Does Scrapy manage cookies automatically?

Yes, Scrapy receives and keeps track of cookies sent by servers, and sends them back on subsequent requests, like any regular web browser does.

For more info see Requests and Responses and CookiesMiddleware.

How can I see the cookies being sent and received from Scrapy?

Enable the COOKIES_DEBUG setting.

How can I instruct a spider to stop itself?

Raise the CloseSpider exception from a callback. For more info see: CloseSpider.

How can I prevent my Scrapy bot from getting banned?

See Avoiding getting banned.

Should I use spider arguments or settings to configure my spider?

Both spider arguments and settings can be used to configure your spider. There is no strict rule that mandates to use one or the other, but settings are more suited for parameters that, once set, don’t change much, while spider arguments are meant to change more often, even on each spider run and sometimes are required for the spider to run at all (for example, to set the start url of a spider).

To illustrate with an example, assuming you have a spider that needs to log into a site to scrape data, and you only want to scrape data from a certain section of the site (which varies each time). In that case, the credentials to log in would be settings, while the url of the section to scrape would be a spider argument.

I’m scraping a XML document and my XPath selector doesn’t return any items

You may need to remove namespaces. See Removing namespaces.

How to split an item into multiple items in an item pipeline?

Item pipelines cannot yield multiple items per input item. Create a spider middleware instead, and use its process_spider_output() method for this purpose. For example:

from copy import deepcopy

from itemadapter import is_item, ItemAdapter


class MultiplyItemsMiddleware:
    def process_spider_output(self, response, result, spider):
        for item in result:
            if is_item(item):
                adapter = ItemAdapter(item)
                for _ in range(adapter["multiply_by"]):
                    yield deepcopy(item)

Does Scrapy support IPv6 addresses?

Yes, by setting DNS_RESOLVER to scrapy.resolver.CachingHostnameResolver. Note that by doing so, you lose the ability to set a specific timeout for DNS requests (the value of the DNS_TIMEOUT setting is ignored).

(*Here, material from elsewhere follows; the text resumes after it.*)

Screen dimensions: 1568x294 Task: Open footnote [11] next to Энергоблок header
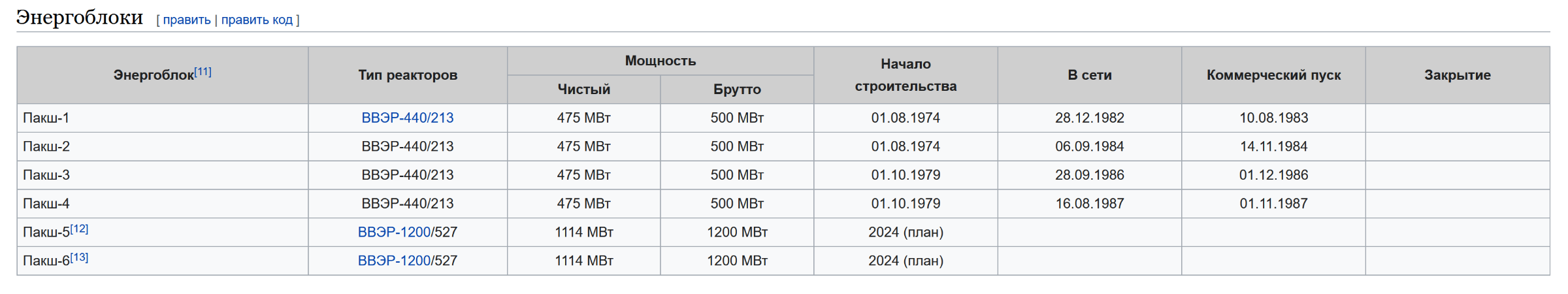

How to deal with <class 'ValueError'>: filedescriptor out of range in select() exceptions?

This issue has been reported to appear when running broad crawls in macOS, where the default Twisted reactor is twisted.internet.selectreactor.SelectReactor. Switching to a different reactor is possible by using the TWISTED_REACTOR setting.

How can I cancel the download of a given response?

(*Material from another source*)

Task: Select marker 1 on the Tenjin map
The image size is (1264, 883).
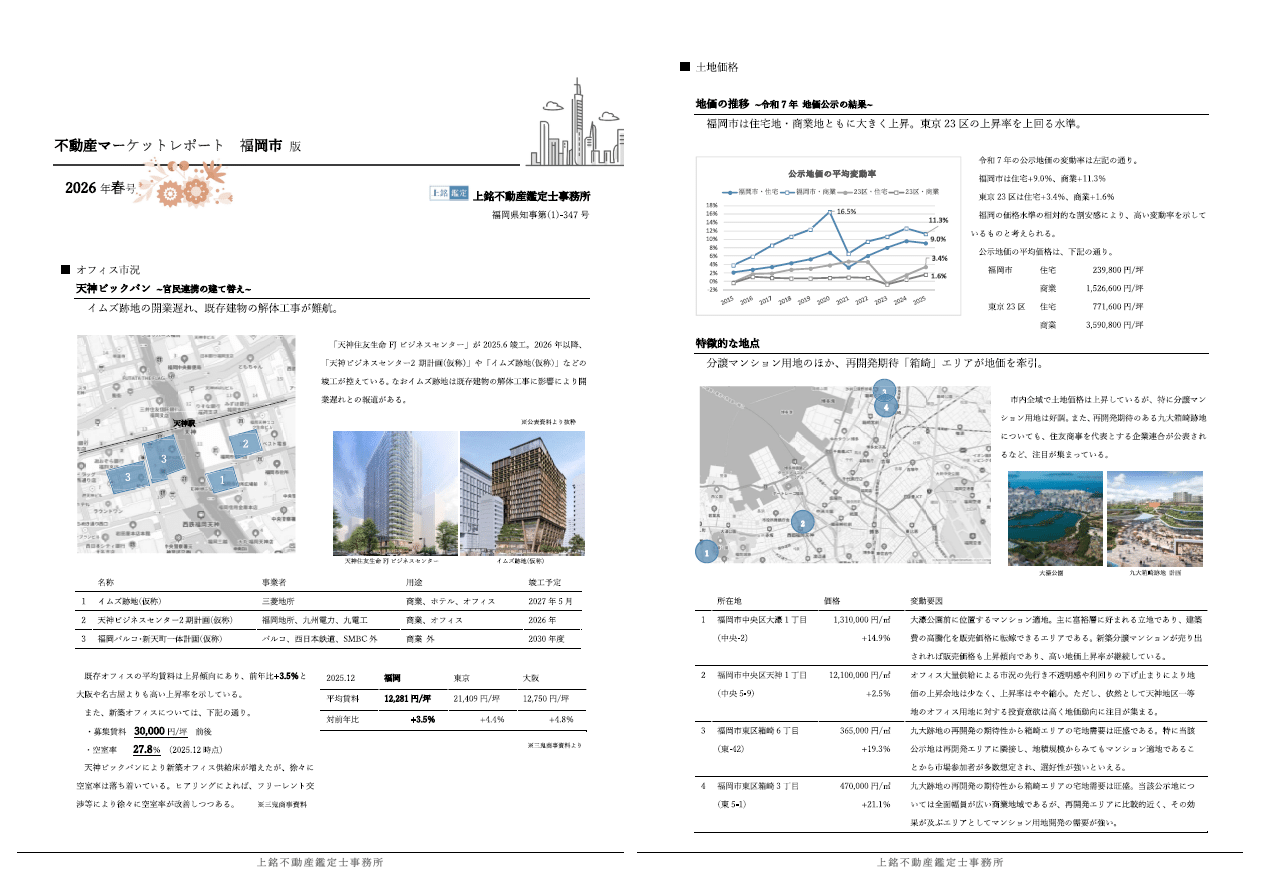Action: [x=222, y=480]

In some situations, it might be useful to stop the download of a certain response. For instance, sometimes you can determine whether or not you need the full contents of a response by inspecting its headers or the first bytes of its body. In that case, you could save resources by attaching a handler to the bytes_received or headers_received signals and raising a StopDownload exception. Please refer to the Stopping the download of a Response topic for additional information and examples.

How can I make a blank request?

from scrapy import Request


blank_request = Request("data:,")

In this case, the URL is set to a data URI scheme. Data URLs allow you to include data in-line in web pages as if they were external resources. The “data:” scheme with an empty content (“,”) essentially creates a request to a data URL without any specific content.

Running runspider I get error: No spider found in file: <filename>

This may happen if your Scrapy project has a spider module with a name that conflicts with the name of one of the Python standard library modules, such as csv.py or os.py, or any Python package that you have installed. See issue 2680.